I'm pretty sure you meant Premier LC-300-ATX and I'm also pretty sure I once had one of these. This PSU is one of the poorest quality PSUs available back then and it is a gutless wonder.
The vast majority of 300W PSUs from that era will be of better quality and will have better protection that may help prevent damage to your hardware if it fails.

Having said that, all of these supplies are now old and will usually be in need of some maintenance, which has its own issues (I wouldn't recommend attempting to repair or service an old PSU unless you know what you are doing).

Usually a brand new PSU is the easiest way out and on top of that it will definitely provide better protection than that Premier PSU. That PSU was never a good one.

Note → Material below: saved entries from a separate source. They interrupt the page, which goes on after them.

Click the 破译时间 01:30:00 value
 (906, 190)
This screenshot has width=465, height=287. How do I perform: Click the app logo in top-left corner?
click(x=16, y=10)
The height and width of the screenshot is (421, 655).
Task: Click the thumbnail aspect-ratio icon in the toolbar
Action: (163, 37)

Hi Tetrium, thanks for the input, I guess I learned it the hard way. I'm fairly confident that it was the floppy drive that gave the pop and magic smoke, but to be fair I didn't find any signs of that in any of the floppy or CD drives, mobo or even the killer PSU. It was a very faint and non smelly type of smoke that seemed to come from the drives and front panel side of the case. I guess I'll start by getting the new PSU first and go from there, trying it out with the basic config then adding the drives one by one. I won't even try the HDD until I'm totally sure it's all fine by then. But the board always powered up and beep posted even after the pop and magic smoke, so I'll be optimistic.

And I guess I'll just replace the remaining ATX PSUs in my builds one by one as time goes by and be done with it. At least I think that was the last of the Premier PSUs 🤣!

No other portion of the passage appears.